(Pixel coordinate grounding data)
►

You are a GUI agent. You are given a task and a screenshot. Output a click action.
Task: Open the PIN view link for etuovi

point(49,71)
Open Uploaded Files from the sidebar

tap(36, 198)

◄

Restate each line of the records above without any deviation.

■ REPLY ■
You are a GUI agent. You are given a task and a screenshot. Output a click action.
Task: Open the PIN view link for etuovi

point(49,71)
Open Uploaded Files from the sidebar

tap(36, 198)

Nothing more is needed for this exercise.